Sem discutir ações voltadas para a interrupção do ciclo de desastres, ele diz ainda que os problemas vão piorar ano a ano, prejudicando, principalmente, a população de baixa renda. “A casa que desliza na encosta não é a mansão do condomínio fechado, é o barraco do pobre assalariado. Quem mora na beira do rio que transborda é a população pobre. A população mais vulnerável ocupa as áreas de risco e paga o preço por essa falta de estrutura”, analisa o acadêmico.
Debates devem retornar à Câmara
Importante marco regulatório da ocupação territorial em Juiz de Fora, a norma 06910/1986, conhecida como Lei de Uso e Ocupação do Solo, define os regramentos para a construção de imóveis no município. Entre as regras está o índice mínimo de permeabilização do solo, que é definido em 10% pela atual legislatura. Apesar disso, na visão do pesquisador Carlos Magno Adães de Araújo, a lei, bem como o Plano Diretor de Desenvolvimento Urbano – criado no ano de 2000 – já não atende as necessidades da cidade, que carece também de mecanismos de fiscalização.

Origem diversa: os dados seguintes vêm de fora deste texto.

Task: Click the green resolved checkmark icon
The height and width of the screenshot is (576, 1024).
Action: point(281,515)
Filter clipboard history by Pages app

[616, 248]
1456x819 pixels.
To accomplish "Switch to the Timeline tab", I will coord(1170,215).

Em 2015, um projeto de lei do vereador José Márcio Lopes Guedes (Zé Márcio Garotinho, PV), buscava mudar a regulamentação. A proposição tentou ampliar o índice mínimo de permeabilização do solo para 20%, permitindo a construção em no máximo 80% do terreno em área urbana. Já em lotes próximos das represas, a área de uso para o empreendimento passaria a ser de 65%, deixando 35% do solo livre para absorver águas pluviais. Hoje, áreas próximas a represas são denominadas “áreas especiais”, com normas próprias.

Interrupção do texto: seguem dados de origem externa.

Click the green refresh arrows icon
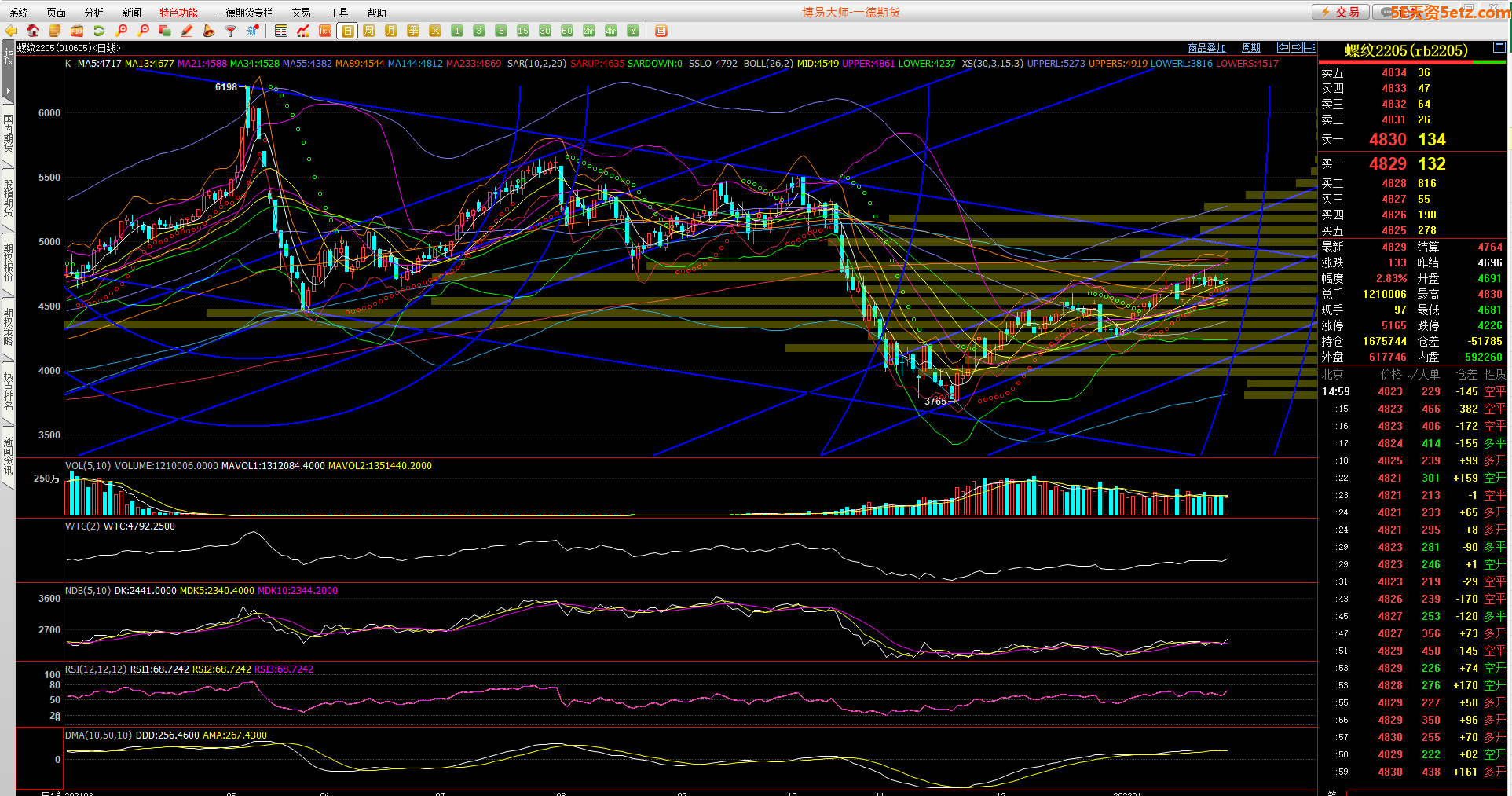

Posteriormente, o projeto foi deixado de lado com vistas à aprovação da lei do Estudo de Impacto de Vizinhança (Lei Complementar 110/2020), sancionada em março do último ano. O regramento obriga a análise de efeitos de construções de grandes empreendimentos nas regiões em que eles são levantados, incluindo o impacto ao sistema de drenagem. “Ele é mais atual e mais atuante do que a lei de redução da impermeabilização”, avalia Zé Márcio, que também é presidente da Comissão de Urbanismo, Transporte, Trânsito, Meio Ambiente e Acessibilidade da Câmara Municipal.

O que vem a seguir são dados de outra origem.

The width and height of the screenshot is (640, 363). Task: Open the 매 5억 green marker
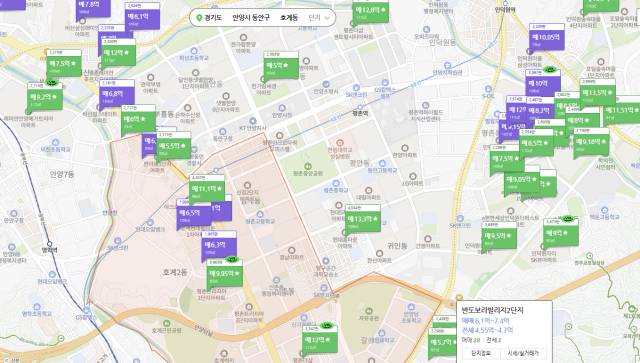281,65
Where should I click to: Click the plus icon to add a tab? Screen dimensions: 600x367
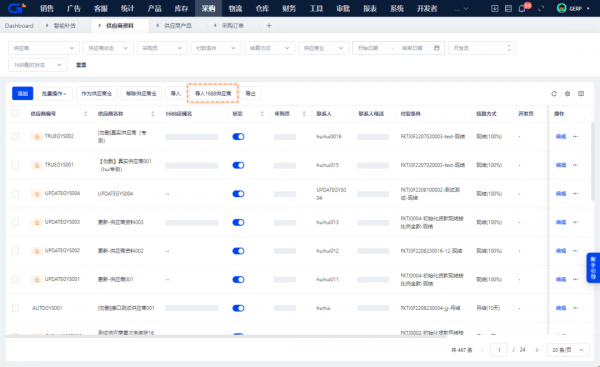tap(269, 26)
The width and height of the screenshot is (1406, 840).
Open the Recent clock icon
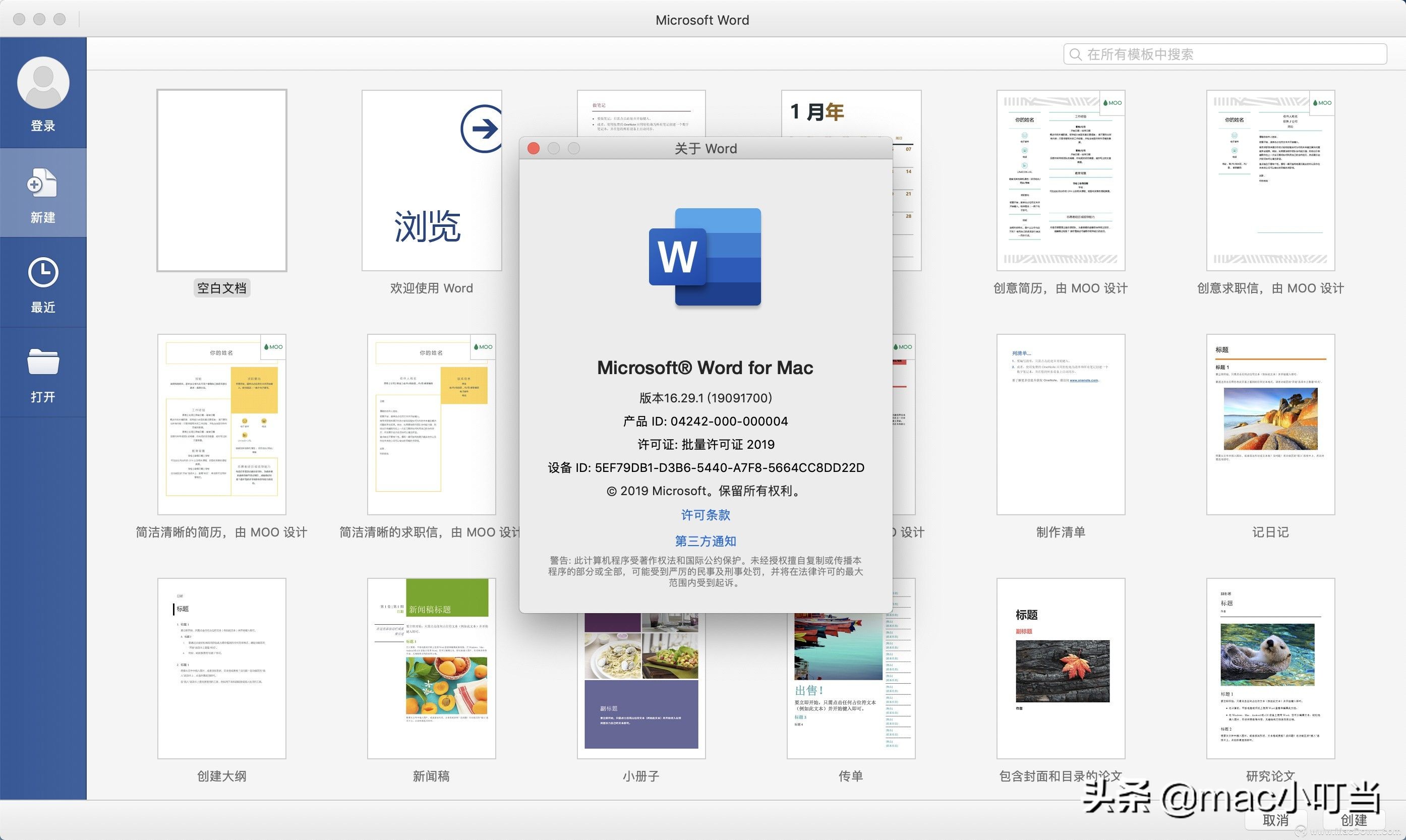tap(43, 272)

O parlamentar, no entanto, ainda destaca que as discussões sobre a Lei de Uso e Ocupação do Solo devem retornar à Casa, assim como iniciativas que tenham efeito imediato contra os problemas estruturais do município. A partir de fevereiro, a comissão presidida pelo parlamentar planeja reunir especialistas para propor ações que mitiguem os danos das chuvas. “É fundamental a gente perceber que, com a falta de investimento público ao longo dos anos e o alto investimento do setor privado, somados, a gente chegou à situação que nós temos hoje”, afirma.
PJF diz que vai solucionar problemas em regiões mais afetadas
Recém-empossado, o secretário de Obras, José Walter de Andrade, admitiu a necessidade de revisão na Lei de Uso e Ocupação do Solo. Segundo ele, o recente crescimento horizontal do município exige um planejamento urbano diferente. “Como consequência desse fenômeno, as partes mais baixas (da cidade) acabam recebendo um volume maior de águas pluviais, causando os alagamentos. Logo, trata-se de uma legislação que deveria ser atualizada”, analisa.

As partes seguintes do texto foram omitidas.